On an Oracle Linux 9 server with systemd version 252, you might see the kill logged and the service moving on immediately (never lingering in the deactivating (final-sigkill) state):
splunkd.log:
01–14–2026 14:10:07.665 +1100 INFO loader [4172766 MainThread] - All pipelines finished.
journal logs:
Jan 14 14:08:45.527901 prod-001 splunk[4172766]: 2026–01–14 14:08:45.527 +1100 splunkd started (build 75595d8f83ef) pid=4172766 Jan 14 14:09:57.957844 prod-001 systemd[1]: Stopping Systemd service file for Splunk, generated by 'splunk enable boot-start'… Jan 14 14:09:57.958089 prod-001 splunk[4172766]: 2026–01–14 14:09:57.957 +1100 Interrupt signal received sent by PID 1, which is my parent, command="/usr/lib/systemd/systemd rhgb - switched-root - system - deseria…" (UID 0) Jan 14 14:10:07.686943 prod-001 systemd[1]: Splunkd.service: Killing process 4175265 (python3) with signal SIGKILL. Jan 14 14:10:07.686977 prod-001 systemd[1]: Splunkd.service: Killing process 4175267 (metricator_read) with signal SIGKILL. Jan 14 14:10:07.686995 prod-001 systemd[1]: Splunkd.service: Killing process 4175295 (nmon_x86_64_ol9) with signal SIGKILL. Jan 14 14:10:07.703748 prod-001 systemd[1]: Splunkd.service: Deactivated successfully.
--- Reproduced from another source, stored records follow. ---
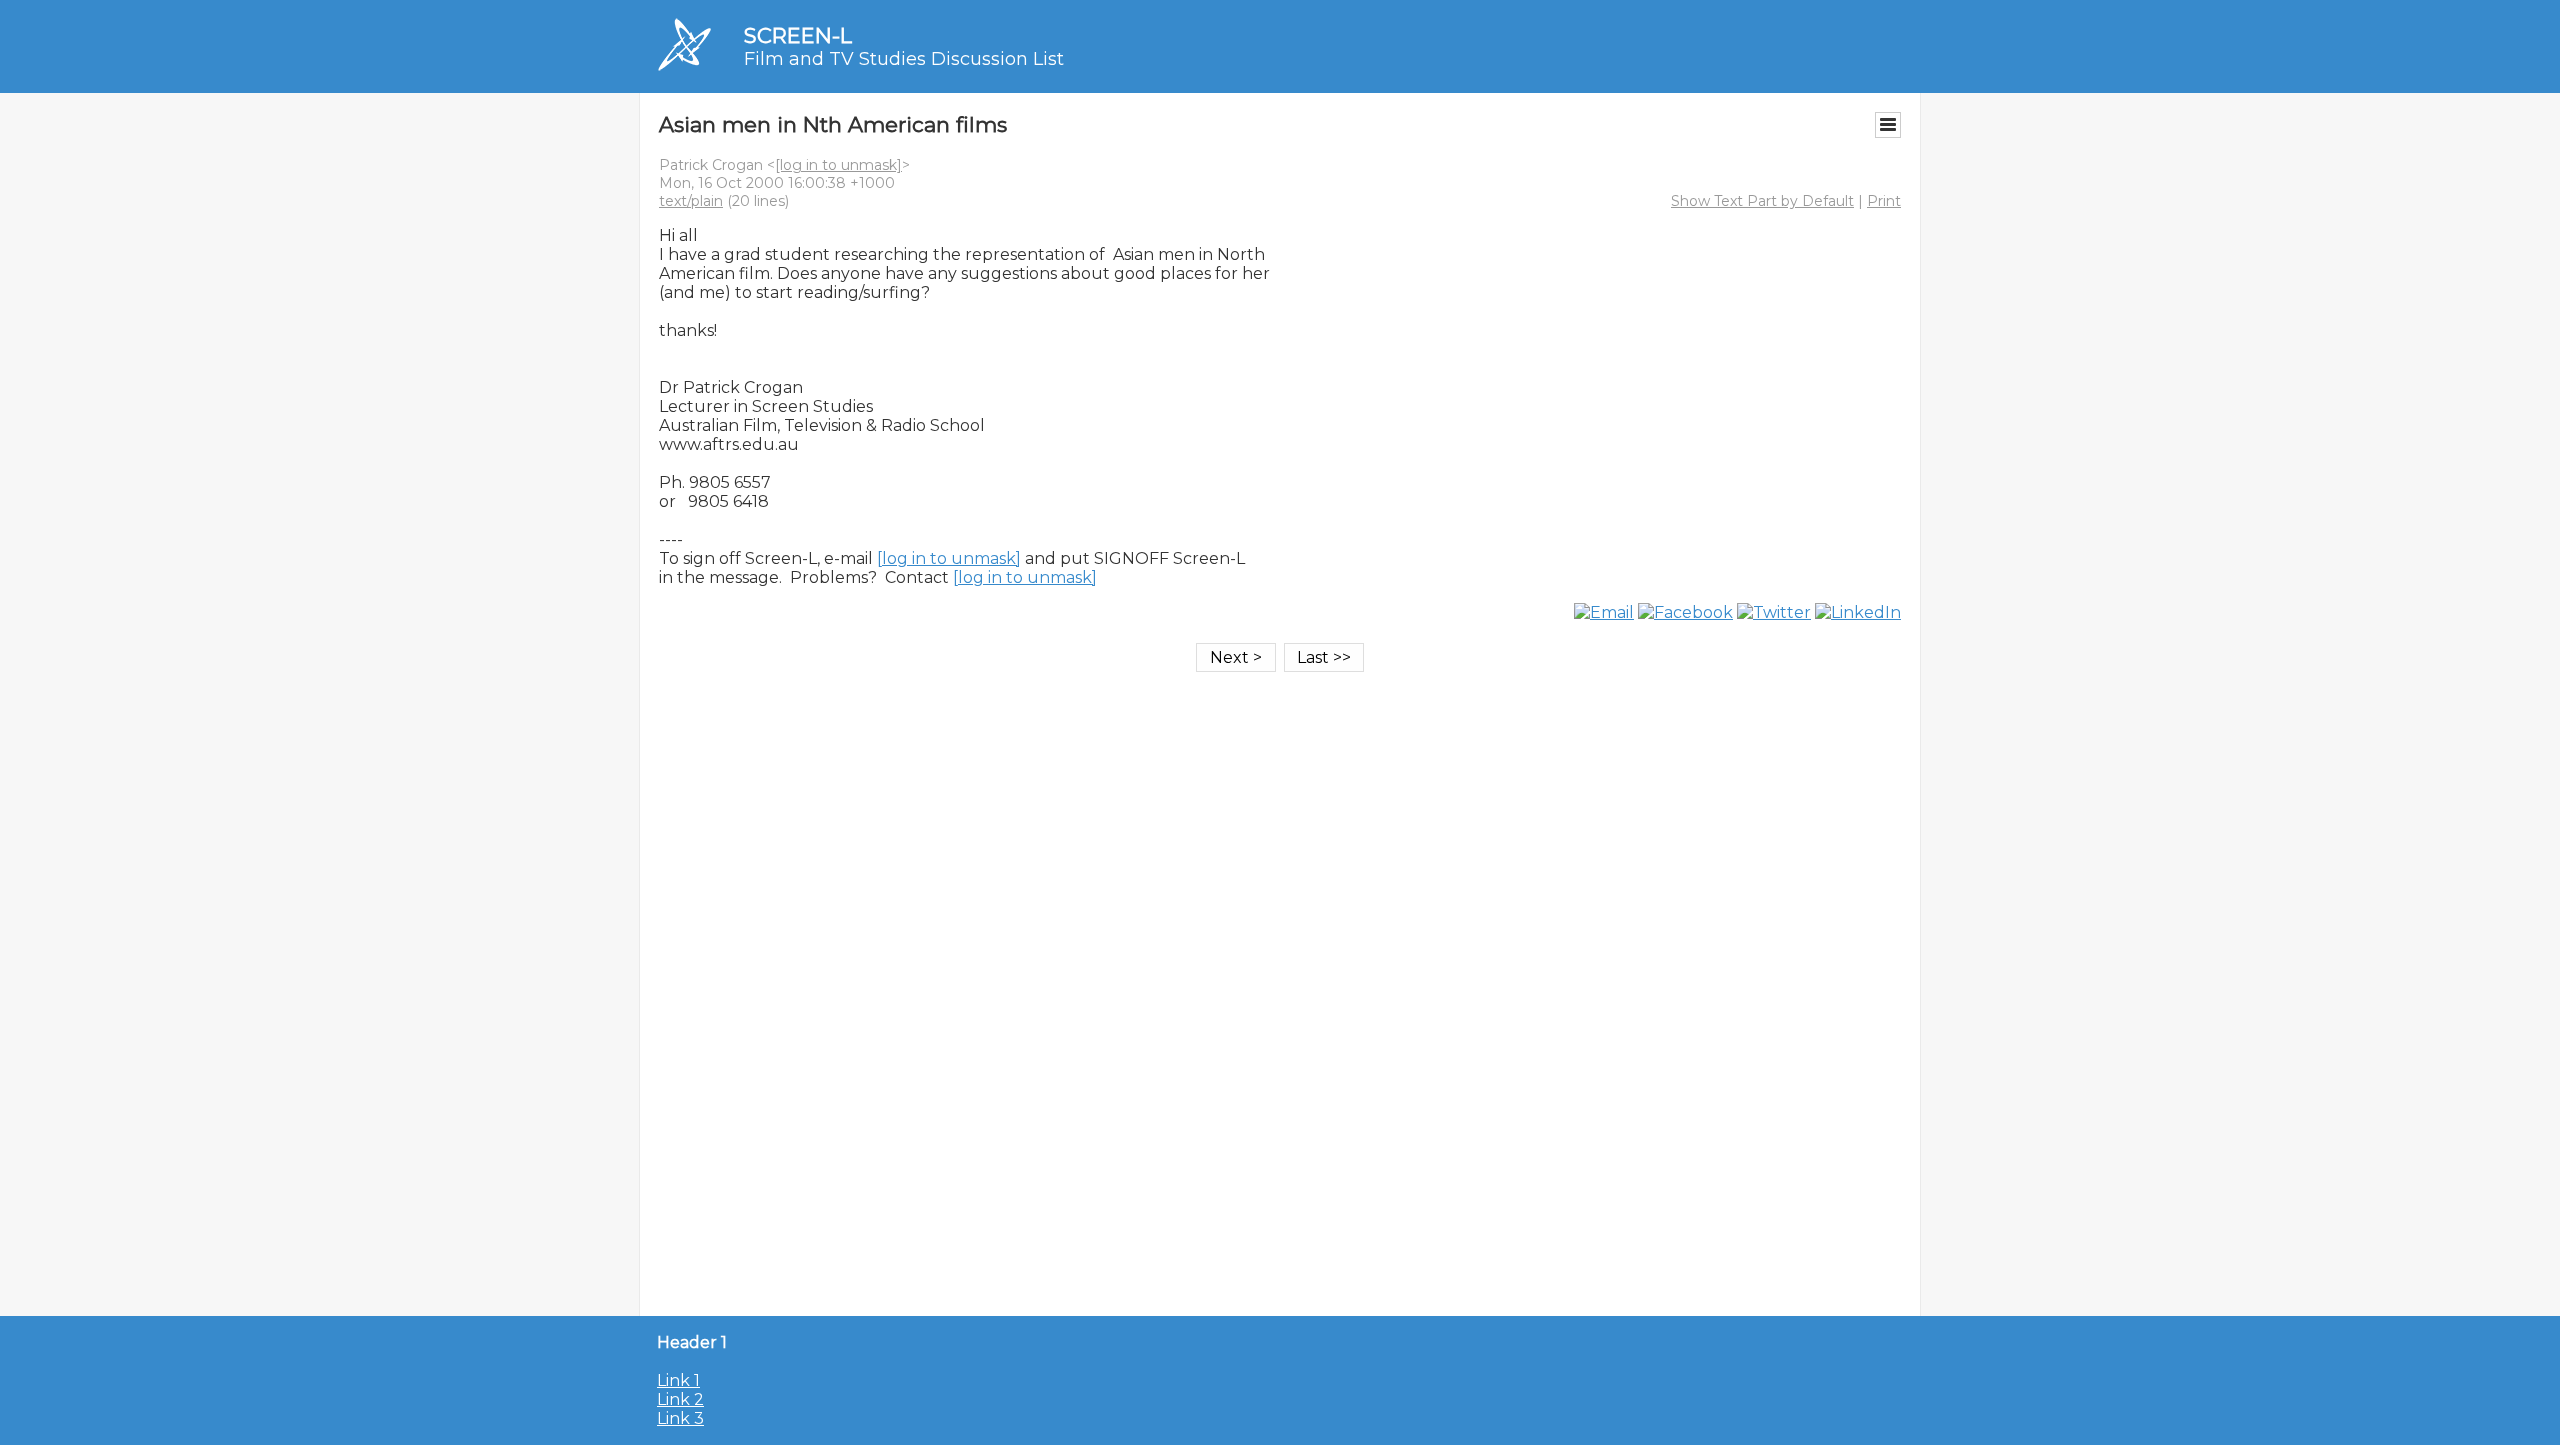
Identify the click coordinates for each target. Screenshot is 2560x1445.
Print (1884, 201)
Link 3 (680, 1418)
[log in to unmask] (838, 165)
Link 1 (678, 1380)
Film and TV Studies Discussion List (904, 59)
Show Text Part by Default (1762, 201)
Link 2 (680, 1399)
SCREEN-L (798, 35)
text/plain (691, 201)
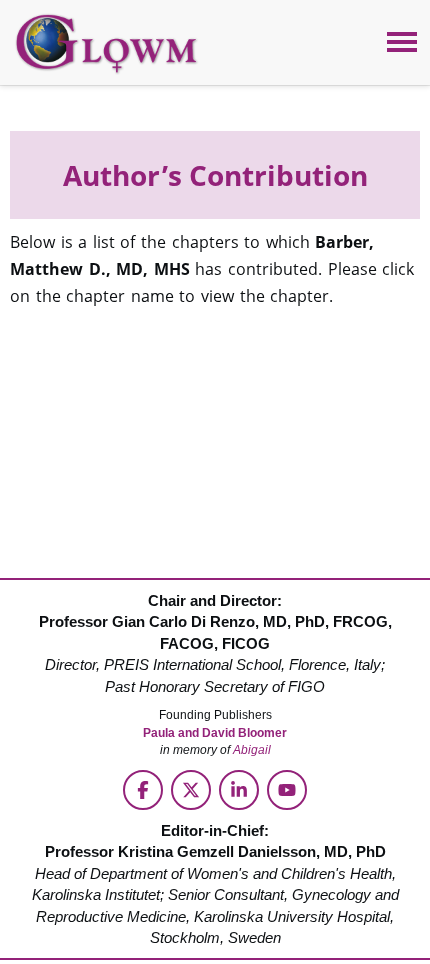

Jan 14 14:10:07.704050 prod-001 systemd[1]: Stopped Systemd service file for Splunk, generated by 'splunk enable boot-start'. Jan 14 14:10:07.704202 prod-001 systemd[1]: Splunkd.service: Consumed 1min 6.535s CPU time, 1.9G memory peak.
In this example, the service goes from killing processes to Splunkd.service: Deactivated successfully in fractions of a second. It even includes a Consumed line.
Conclusion
This issue appears to be specific to particular systemd versions - in this case, the versions shipped with Oracle Linux version 8.
Your systems are only affected by this problematic systemd version if you have TAs or scripts that spawn child processes and do not handle killing them on termination. Using the Splunk Add-on for Unix and Linux as an example, an iostat.sh script can spawn an iostat command. If that command is running on shutdown of the Splunk platform and the iostat.sh script doesn't trap the required SIGTERM, it can trigger the issue discussed in this article.